WHAT YOU WILL DO:
Go through the items below and keep only the lines that contain the string "screenshot". Case counts, so copy a line only if its letters match in upper and lower case.

RAW DATA:
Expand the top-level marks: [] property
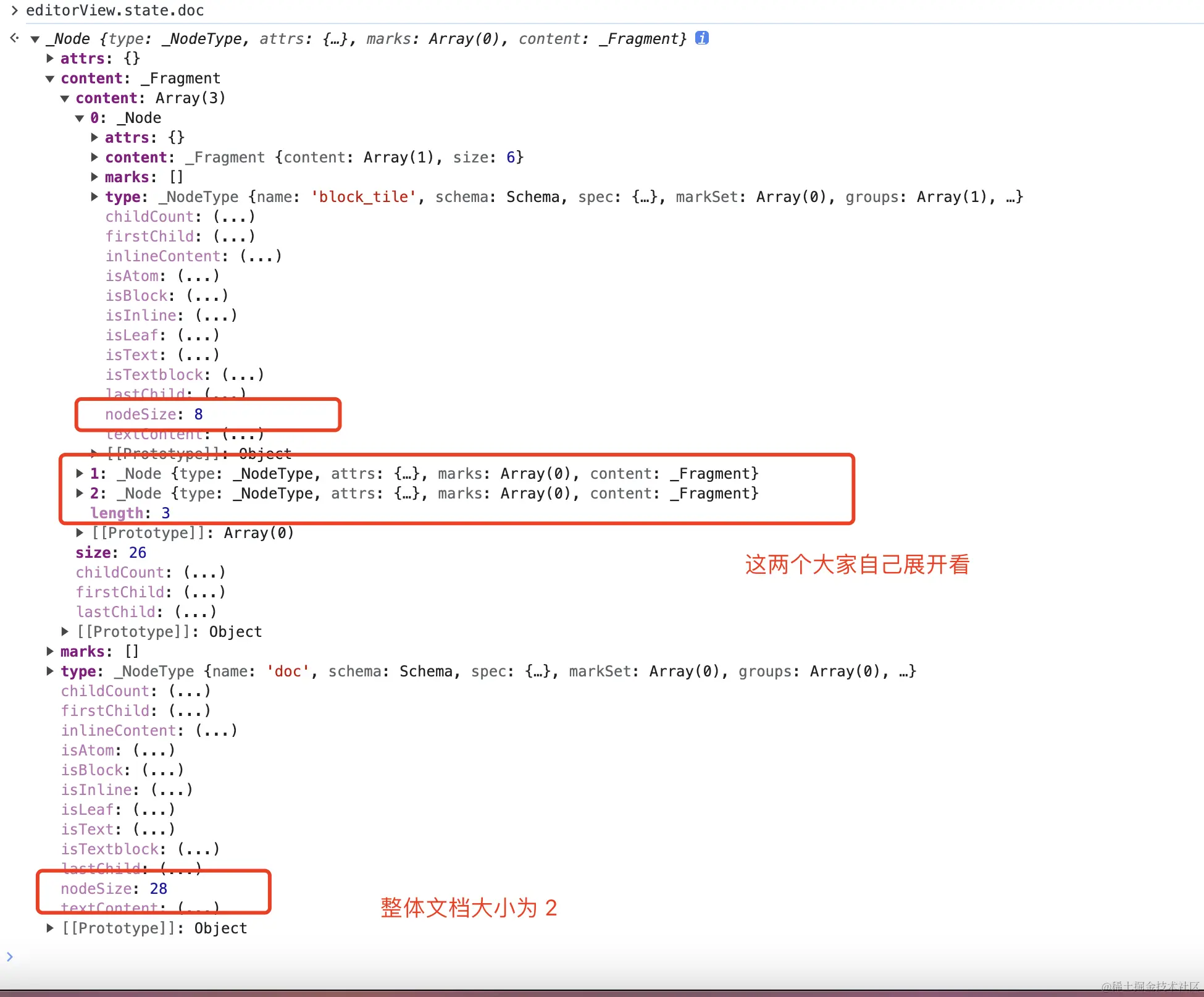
==
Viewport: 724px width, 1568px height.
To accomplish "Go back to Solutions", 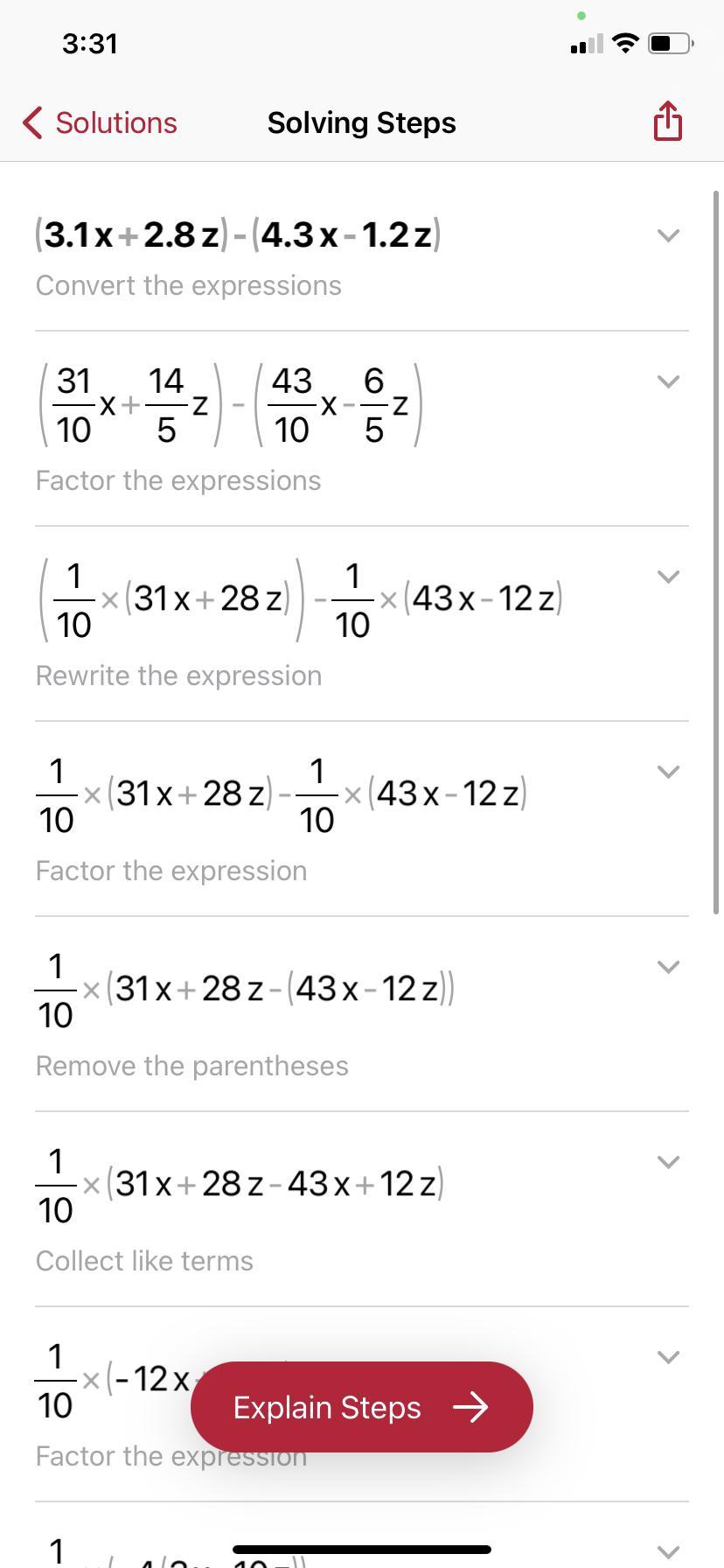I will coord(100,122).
==
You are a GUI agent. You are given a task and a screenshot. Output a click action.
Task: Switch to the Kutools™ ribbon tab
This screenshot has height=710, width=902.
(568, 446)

RESULT FOR THIS EXERCISE:
You are a GUI agent. You are given a task and a screenshot. Output a click action.
This screenshot has height=710, width=902.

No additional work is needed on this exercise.